### Request 1
Name every class at the college that the article about the Lake Erie College New Play Festival says is taking part in the festival.
### Request 2
Carry on the article about the Lake Erie College New Play Festival from its last sentence.

### Reading text
^^^^^^^^^^^^^^^^
The students at Lake Erie College in Painesville may not be curing what ails the world by staging their New Play Festival, which opens tonight and runs throughout the weekend, but it certainly serves a good purpose nonetheless. 

 

"It is important for young writers to see their work on stage," notes Dr. Jerry Jaffe, assistant professor of drama at LEC and the inspiration for the festival.  "It is all a part of developing their theatrical imagination," he adds.

 

The four original plays will be performed by members of the College's play writing class and staged by students of the directing class.  Students of the lighting design class are working with Cleveland-based lighting expert Ben Needham, who teaches stagecraft, on creating original lighting designs for each play.   

 

Such communal effort is reminiscent of a Garland and Rooney production, although the subject matter in these plays is significantly more sophisticated.  

 

 Broken, by Joseph Fath, is an ironic comedy-drama about a failing marriage as symbolized by the couple's house falling apart around them.  "Nothing lasts, says Fath.  "Life goes on and everything is only for now."
^^^^^^^^^^^^^^^^
### Source material

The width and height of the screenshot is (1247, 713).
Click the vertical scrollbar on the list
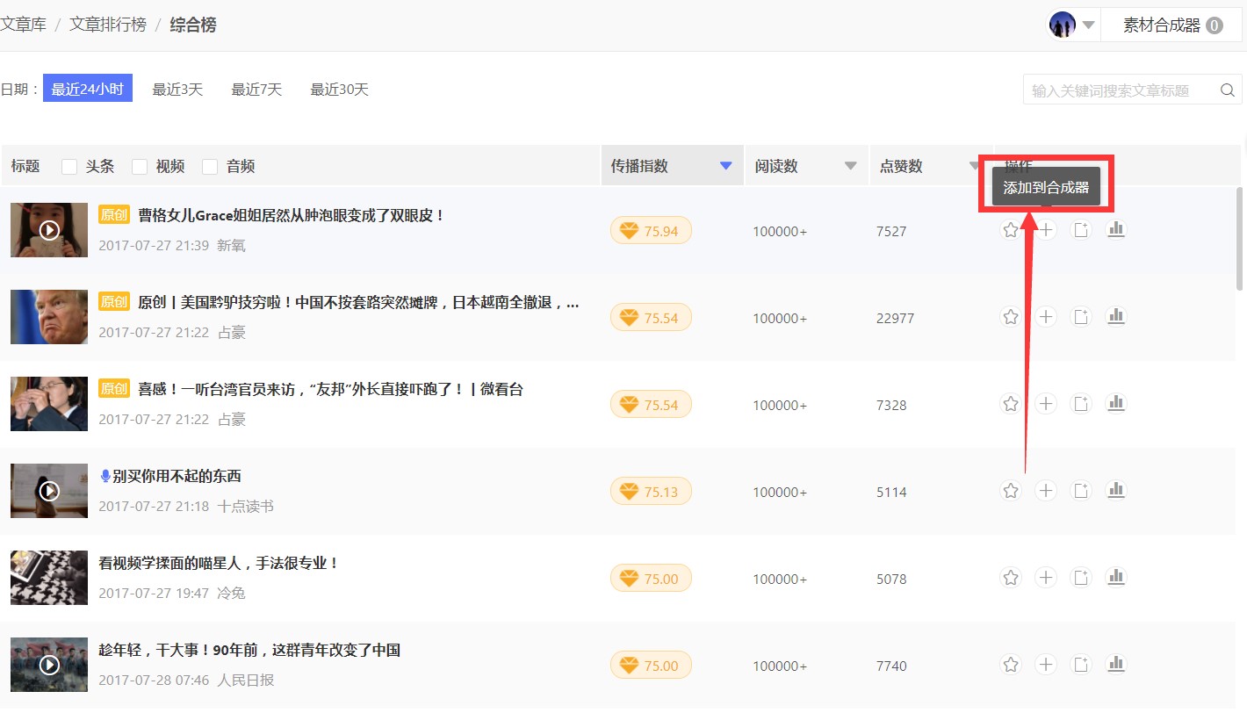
^^^^^^^^^^^^^^^^
### Output 1
The play writing class, the directing class, and the lighting design class.

### Output 2
 

Factory is a social drama about two men working at a factory and the crime they are considering to help change their lives. "I got the idea from a news story that made headlines last year," suggests playwright Jonathan Sweet, "when a card box was stolen from a wedding reception."   

 

Nic Grimsic's We'll Miss You, Michael Smith  is a very silly farce about a funeral with the wrong body on display and the lengths the two men running the funeral will go in order to cover up their error.  "I wrote this in a haze of other end-of-semester assignments," admits the author, "and I wound up misplacing my copy of the script in the frenzy of projects and compositions I was working on. I'm as excited as anybody else to see what I wrote." 

 

A Simple Lesson, by Danielle Pitrone, is about a time-obsessed traveler and the troubles he has with people in a train station.  "I hope that the audience comes away with an appreciation of how quickly life goes by," says Pitrone.  "Time is precious and if we waste it arguing or worrying about frivolous things, we end up missing out on what is actually important."   

 

What:      New Play Festival.

When:     Tonight and Tomorrow at 7:30pm, and Sunday, March 20, at 2:00pm. 

Where:    C.K. Rickel Theatre located in the Fine Arts Building on the Lake Erie College

                 campus, Painesville.

Tickets:   Free.

Info:         440-375-7455.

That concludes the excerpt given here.